== PROBLEM STATEMENT ==
Return every line of the data below word for word, with nothing changed or left out.

## START ROWS

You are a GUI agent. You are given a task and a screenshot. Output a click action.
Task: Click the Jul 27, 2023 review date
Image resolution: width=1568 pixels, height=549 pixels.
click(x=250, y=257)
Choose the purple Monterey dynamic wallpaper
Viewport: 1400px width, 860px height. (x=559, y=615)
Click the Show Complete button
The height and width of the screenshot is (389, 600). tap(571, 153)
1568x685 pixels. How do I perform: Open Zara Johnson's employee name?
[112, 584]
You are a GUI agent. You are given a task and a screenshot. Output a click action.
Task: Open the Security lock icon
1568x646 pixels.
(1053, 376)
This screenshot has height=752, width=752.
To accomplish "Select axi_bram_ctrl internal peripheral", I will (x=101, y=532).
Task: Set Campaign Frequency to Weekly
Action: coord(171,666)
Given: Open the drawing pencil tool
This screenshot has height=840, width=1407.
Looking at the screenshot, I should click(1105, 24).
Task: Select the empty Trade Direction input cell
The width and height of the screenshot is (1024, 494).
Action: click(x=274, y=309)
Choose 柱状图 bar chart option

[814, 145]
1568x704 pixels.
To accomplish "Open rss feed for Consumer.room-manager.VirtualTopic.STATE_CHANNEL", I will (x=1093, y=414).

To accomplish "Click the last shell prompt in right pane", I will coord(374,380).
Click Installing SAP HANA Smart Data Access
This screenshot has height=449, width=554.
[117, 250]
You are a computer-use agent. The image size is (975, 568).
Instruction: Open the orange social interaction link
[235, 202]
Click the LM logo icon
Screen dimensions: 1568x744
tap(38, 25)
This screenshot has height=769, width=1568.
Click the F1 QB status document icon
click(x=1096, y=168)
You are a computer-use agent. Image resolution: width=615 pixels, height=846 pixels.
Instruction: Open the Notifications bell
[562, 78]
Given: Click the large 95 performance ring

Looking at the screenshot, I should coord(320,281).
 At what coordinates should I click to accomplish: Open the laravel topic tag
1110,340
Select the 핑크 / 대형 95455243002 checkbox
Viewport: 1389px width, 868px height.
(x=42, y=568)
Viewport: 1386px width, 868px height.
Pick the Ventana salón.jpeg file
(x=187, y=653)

## END ROWS

== THE COMPLETED TASK ==
You are a GUI agent. You are given a task and a screenshot. Output a click action.
Task: Click the Jul 27, 2023 review date
Image resolution: width=1568 pixels, height=549 pixels.
click(x=250, y=257)
Choose the purple Monterey dynamic wallpaper
Viewport: 1400px width, 860px height. (x=559, y=615)
Click the Show Complete button
The height and width of the screenshot is (389, 600). tap(571, 153)
1568x685 pixels. How do I perform: Open Zara Johnson's employee name?
[112, 584]
You are a GUI agent. You are given a task and a screenshot. Output a click action.
Task: Open the Security lock icon
1568x646 pixels.
(1053, 376)
This screenshot has height=752, width=752.
To accomplish "Select axi_bram_ctrl internal peripheral", I will (x=101, y=532).
Task: Set Campaign Frequency to Weekly
Action: coord(171,666)
Given: Open the drawing pencil tool
This screenshot has height=840, width=1407.
Looking at the screenshot, I should click(1105, 24).
Task: Select the empty Trade Direction input cell
The width and height of the screenshot is (1024, 494).
Action: click(x=274, y=309)
Choose 柱状图 bar chart option

[814, 145]
1568x704 pixels.
To accomplish "Open rss feed for Consumer.room-manager.VirtualTopic.STATE_CHANNEL", I will (x=1093, y=414).

To accomplish "Click the last shell prompt in right pane", I will coord(374,380).
Click Installing SAP HANA Smart Data Access
This screenshot has height=449, width=554.
[117, 250]
You are a computer-use agent. The image size is (975, 568).
Instruction: Open the orange social interaction link
[235, 202]
Click the LM logo icon
Screen dimensions: 1568x744
tap(38, 25)
This screenshot has height=769, width=1568.
Click the F1 QB status document icon
click(x=1096, y=168)
You are a computer-use agent. Image resolution: width=615 pixels, height=846 pixels.
Instruction: Open the Notifications bell
[562, 78]
Given: Click the large 95 performance ring

Looking at the screenshot, I should coord(320,281).
 At what coordinates should I click to accomplish: Open the laravel topic tag
1110,340
Select the 핑크 / 대형 95455243002 checkbox
Viewport: 1389px width, 868px height.
(x=42, y=568)
Viewport: 1386px width, 868px height.
Pick the Ventana salón.jpeg file
(x=187, y=653)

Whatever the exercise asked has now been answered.